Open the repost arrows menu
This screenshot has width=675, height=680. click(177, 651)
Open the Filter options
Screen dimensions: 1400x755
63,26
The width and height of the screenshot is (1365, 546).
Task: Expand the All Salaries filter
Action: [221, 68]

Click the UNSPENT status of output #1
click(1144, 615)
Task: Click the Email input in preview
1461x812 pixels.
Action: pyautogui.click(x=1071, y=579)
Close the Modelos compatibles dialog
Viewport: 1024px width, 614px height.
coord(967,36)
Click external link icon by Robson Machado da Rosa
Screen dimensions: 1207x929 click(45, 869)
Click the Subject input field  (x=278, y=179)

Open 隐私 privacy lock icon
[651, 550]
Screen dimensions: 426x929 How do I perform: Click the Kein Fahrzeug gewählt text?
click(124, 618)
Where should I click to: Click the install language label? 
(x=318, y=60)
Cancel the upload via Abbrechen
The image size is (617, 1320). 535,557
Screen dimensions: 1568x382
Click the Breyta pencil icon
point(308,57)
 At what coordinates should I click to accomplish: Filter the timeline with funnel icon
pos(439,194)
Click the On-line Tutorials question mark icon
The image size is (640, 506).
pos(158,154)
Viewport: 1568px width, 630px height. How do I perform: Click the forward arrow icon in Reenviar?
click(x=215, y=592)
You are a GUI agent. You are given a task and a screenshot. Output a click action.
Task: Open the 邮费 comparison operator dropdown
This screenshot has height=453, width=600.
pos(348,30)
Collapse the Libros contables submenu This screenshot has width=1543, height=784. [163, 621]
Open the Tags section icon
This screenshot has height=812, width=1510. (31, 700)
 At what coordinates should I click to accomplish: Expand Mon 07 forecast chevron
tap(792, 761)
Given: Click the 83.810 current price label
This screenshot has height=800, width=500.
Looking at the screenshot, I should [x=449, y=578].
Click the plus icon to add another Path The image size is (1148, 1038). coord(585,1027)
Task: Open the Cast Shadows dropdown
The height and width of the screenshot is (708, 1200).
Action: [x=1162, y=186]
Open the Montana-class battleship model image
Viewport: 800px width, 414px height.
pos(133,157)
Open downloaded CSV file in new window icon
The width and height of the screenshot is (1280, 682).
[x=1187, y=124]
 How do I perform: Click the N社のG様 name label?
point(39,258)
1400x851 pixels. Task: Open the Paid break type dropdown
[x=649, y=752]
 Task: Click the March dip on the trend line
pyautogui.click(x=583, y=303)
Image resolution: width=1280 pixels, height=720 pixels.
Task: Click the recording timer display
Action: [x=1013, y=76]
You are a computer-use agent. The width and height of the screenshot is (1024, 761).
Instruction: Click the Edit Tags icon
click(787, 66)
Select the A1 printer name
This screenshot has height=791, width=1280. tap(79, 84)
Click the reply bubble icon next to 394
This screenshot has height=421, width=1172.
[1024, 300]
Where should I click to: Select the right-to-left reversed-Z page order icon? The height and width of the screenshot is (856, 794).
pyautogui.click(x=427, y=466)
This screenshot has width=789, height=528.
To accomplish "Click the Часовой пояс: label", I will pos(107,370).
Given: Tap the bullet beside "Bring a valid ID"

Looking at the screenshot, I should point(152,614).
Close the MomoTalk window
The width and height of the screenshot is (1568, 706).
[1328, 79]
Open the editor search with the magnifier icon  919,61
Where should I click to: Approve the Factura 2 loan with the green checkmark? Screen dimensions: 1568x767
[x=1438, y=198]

*-*-*

Check each line above for the string "input" and copy the ones that have it.

▶ _Response to this exercise_:
Task: Click the Email input in preview
Click the Subject input field  (x=278, y=179)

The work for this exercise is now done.